__Document section__.
╭──
The Supreme Court agreed Monday to hear a Trump administration appeal and decide if “criminal aliens” may be held indefinitely while they fight deportation.

The case to be heard in the fall could give the administration more power to arrest and hold immigrants, including green card holders, who have criminal records.

The government’s lawyers say immigration laws call for deporting non-citizens with “aggravated felonies” on their records. And in such cases, they say these people may be held for months or even years while their claims are before the immigration courts.

Judges have been split on whether non-citizens fighting deportation have a right to a bond hearing and a chance to go free if they pose no risk to public safety.

The 2nd Circuit Court of Appeals in New York ruled for a pair of green card holders who faced deportation to the Dominican Republic and Jamaica. Both had been convicted of assaults that were characterized as aggravated felonies under the immigration laws.
╰──
__Records supplied__.
╭──
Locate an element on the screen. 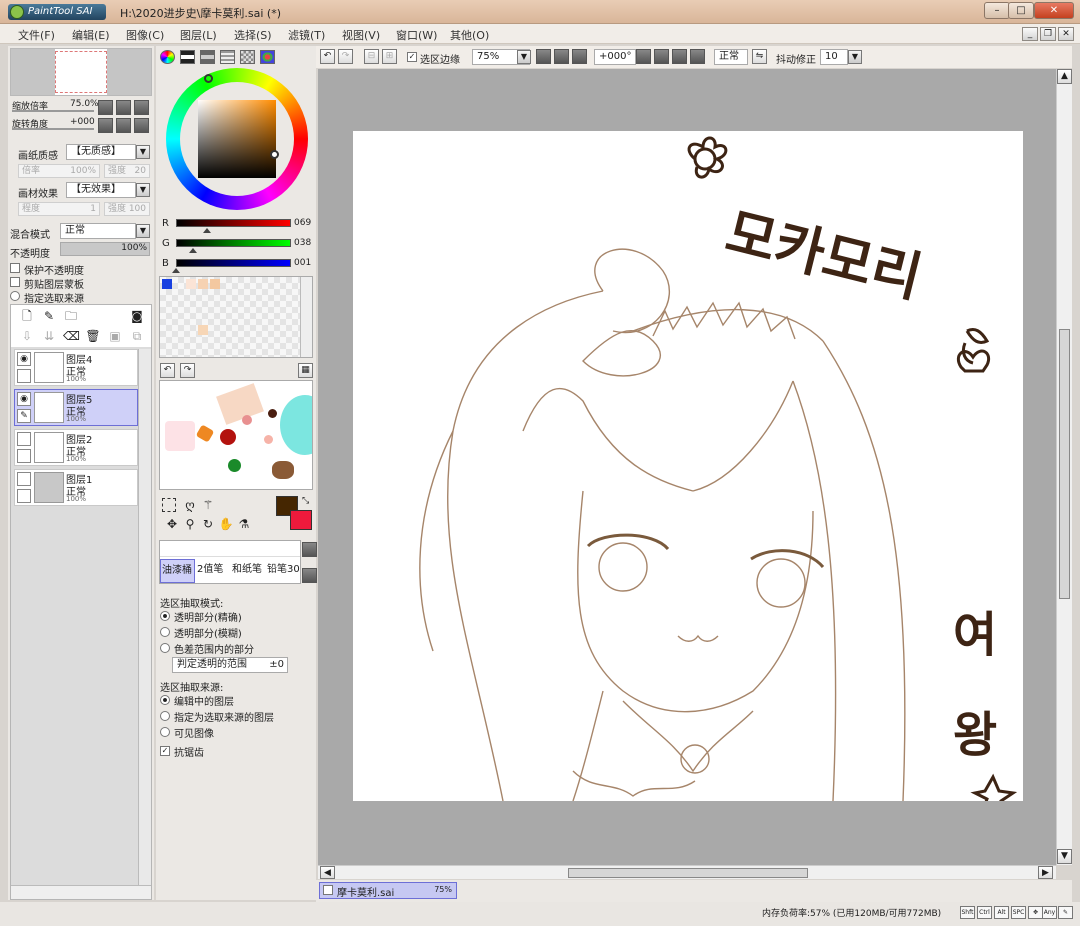 This screenshot has width=1080, height=926. new-layer-icon: 🗋 is located at coordinates (27, 316).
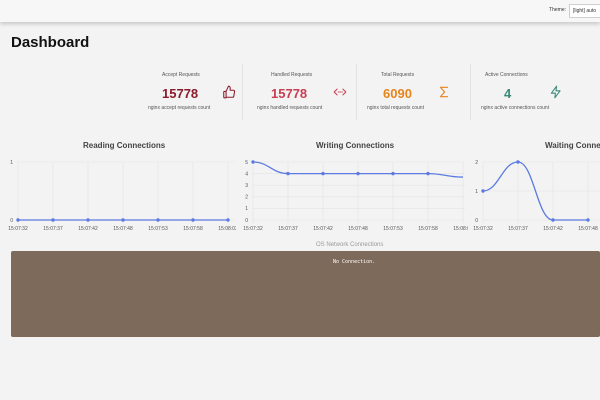  What do you see at coordinates (124, 146) in the screenshot?
I see `chart-title-reading: Reading Connections` at bounding box center [124, 146].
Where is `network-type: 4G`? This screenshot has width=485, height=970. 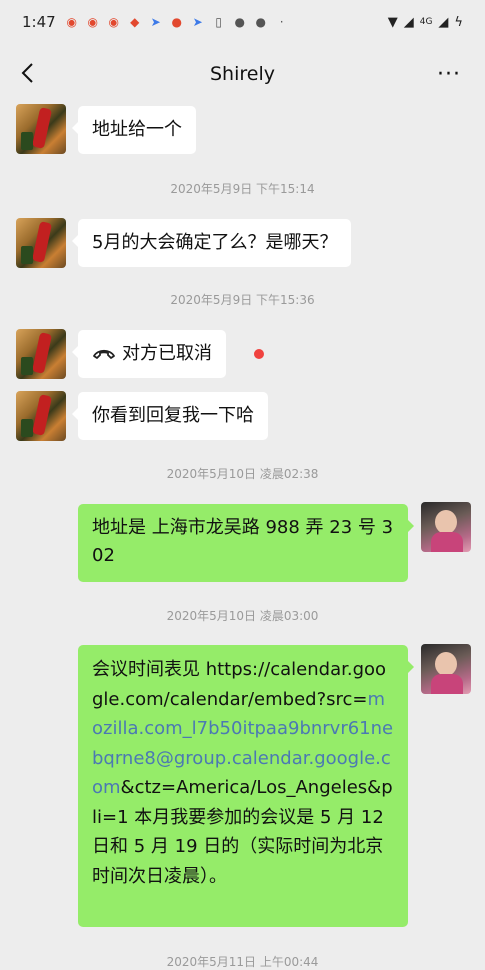 network-type: 4G is located at coordinates (426, 22).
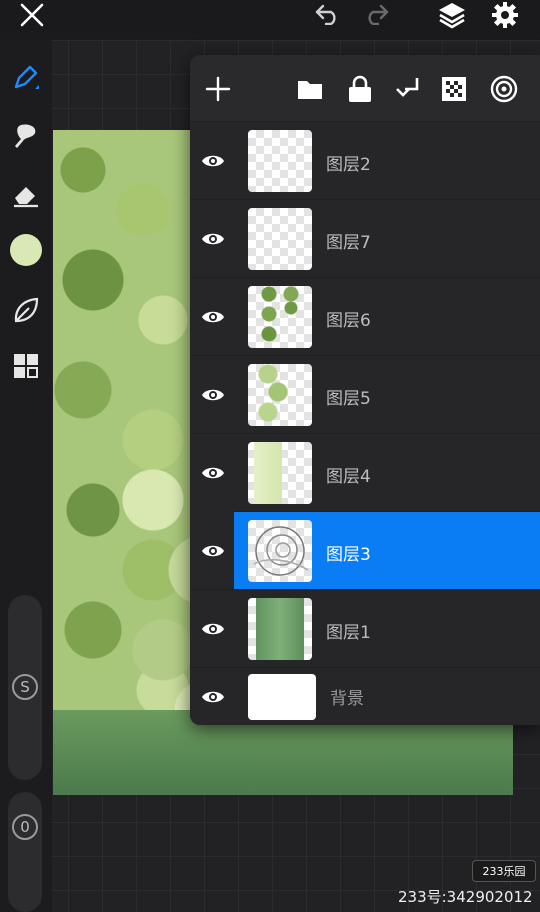 The height and width of the screenshot is (912, 540). What do you see at coordinates (270, 17) in the screenshot?
I see `top-bar` at bounding box center [270, 17].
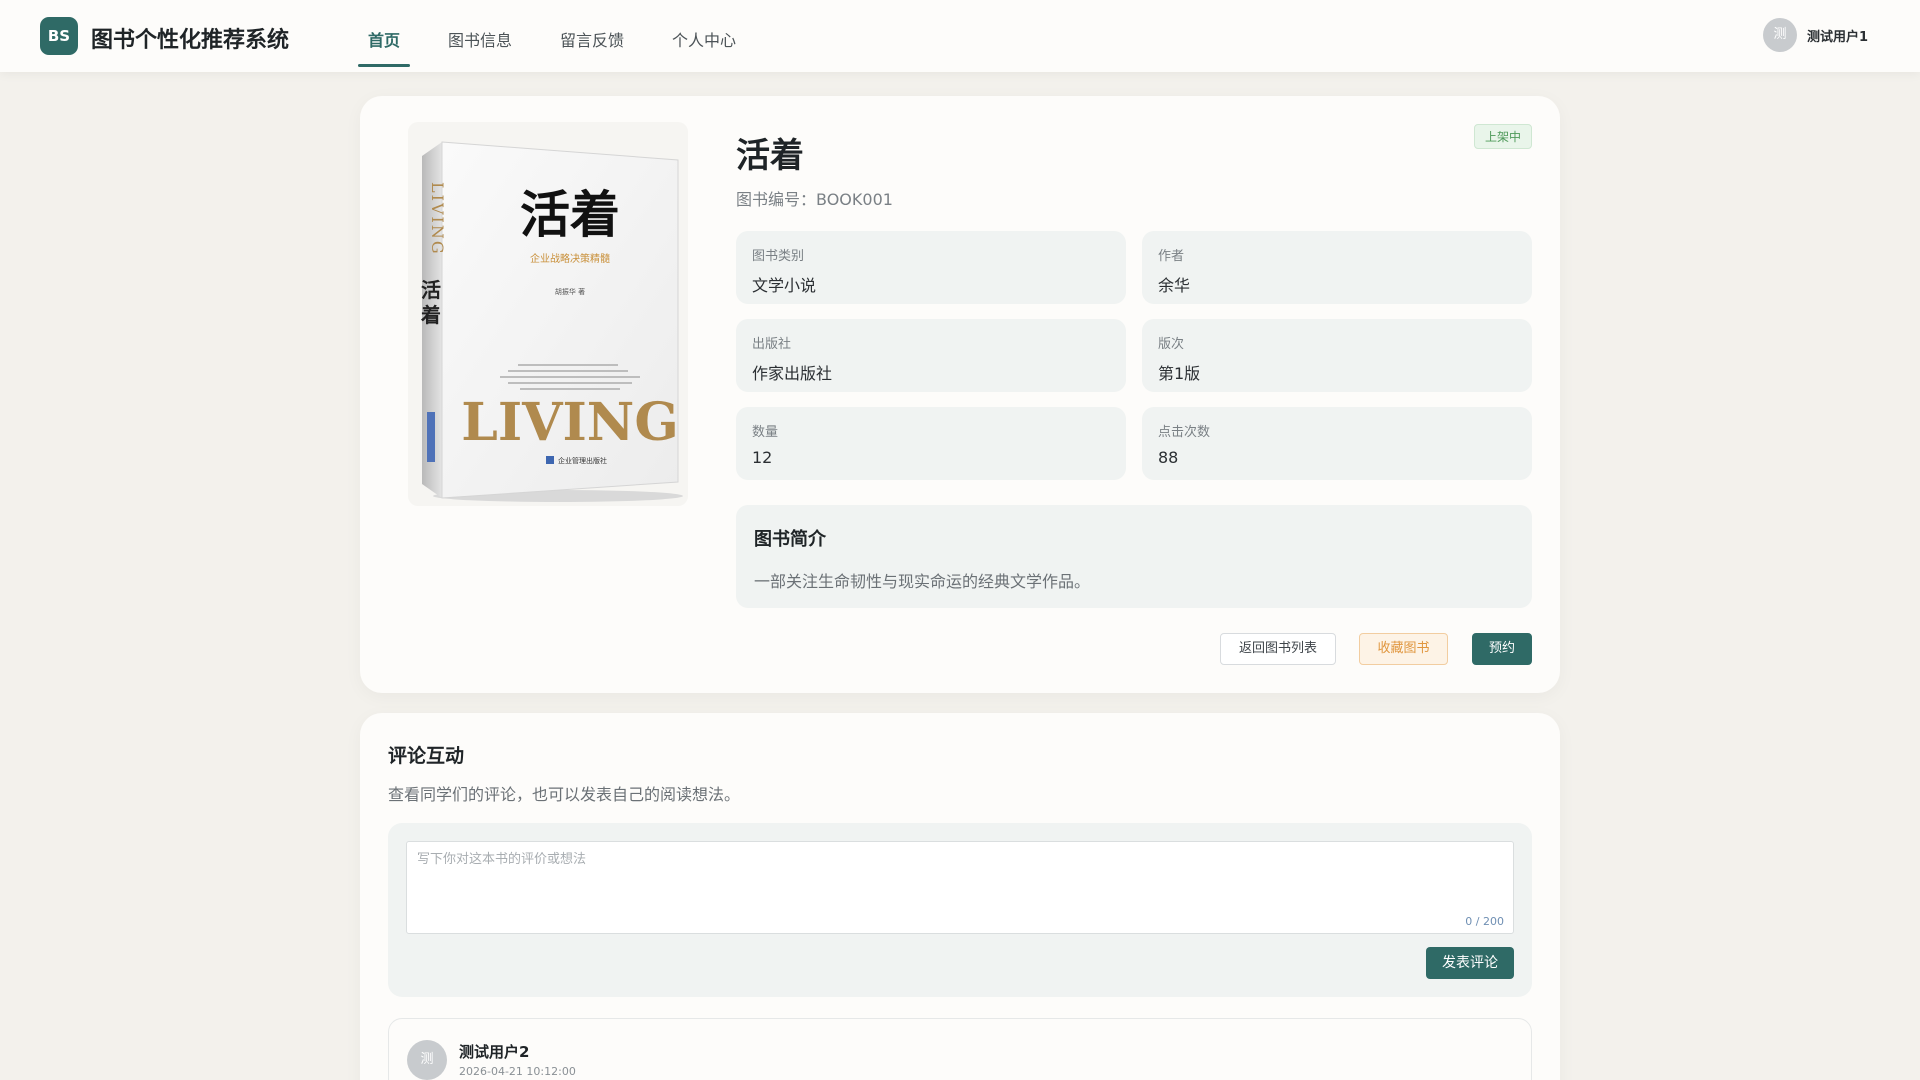  Describe the element at coordinates (570, 292) in the screenshot. I see `cover-author: 胡振华 著` at that location.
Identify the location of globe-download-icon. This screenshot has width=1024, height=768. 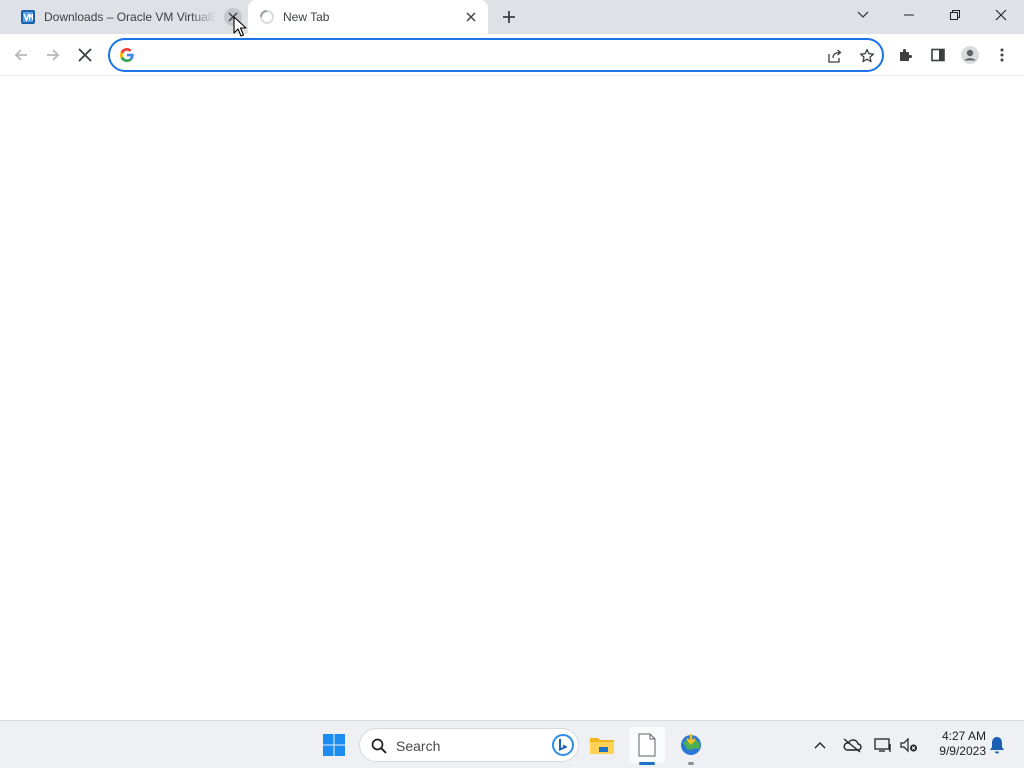
(691, 744).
╰──
__What to do__.
(a) Retype the part of the article on immigration detention starting with "The government’s lawyers" and going on through "the immigration laws.".
(b) Write what comes next in the article on immigration detention, picking up after its final sentence.
The listing plays no role here.

__Answers by item number__.
(a)
The government’s lawyers say immigration laws call for deporting non-citizens with “aggravated felonies” on their records. And in such cases, they say these people may be held for months or even years while their claims are before the immigration courts.

Judges have been split on whether non-citizens fighting deportation have a right to a bond hearing and a chance to go free if they pose no risk to public safety.

The 2nd Circuit Court of Appeals in New York ruled for a pair of green card holders who faced deportation to the Dominican Republic and Jamaica. Both had been convicted of assaults that were characterized as aggravated felonies under the immigration laws.

(b)
However, the appeals court said their “prolonged detention” was unconstitutional if they were given no bond hearing and no chance to go free.

They were represented by the American Civil Liberties Union, whose lawyers urged the court to turn down the appeal.

“For the first time in this litigation, the government argues that civil detention ‘does not implicate any fundamental rights’ and so the Due Process Clause affords the detained men no protections—substantive or procedural,” they wrote.

In the past, they said the Supreme Court had accepted the “bedrock principle” that detained persons may have a right to seek their release on bond.

One of the two men had left this country and returned to Jamaica, the ACLU lawyers said. But Solicitor Gen. D. John Sauer urged the court to rule on the issue.

The detained men “have no procedural due-process right to a bond hearing on whether they are a flight risk or danger to the community,” he told the court. “Individualized findings about flight risk and danger are irrelevant” under the immigration laws which called for “mandatory detention based on their aggravated-felony convictions alone.”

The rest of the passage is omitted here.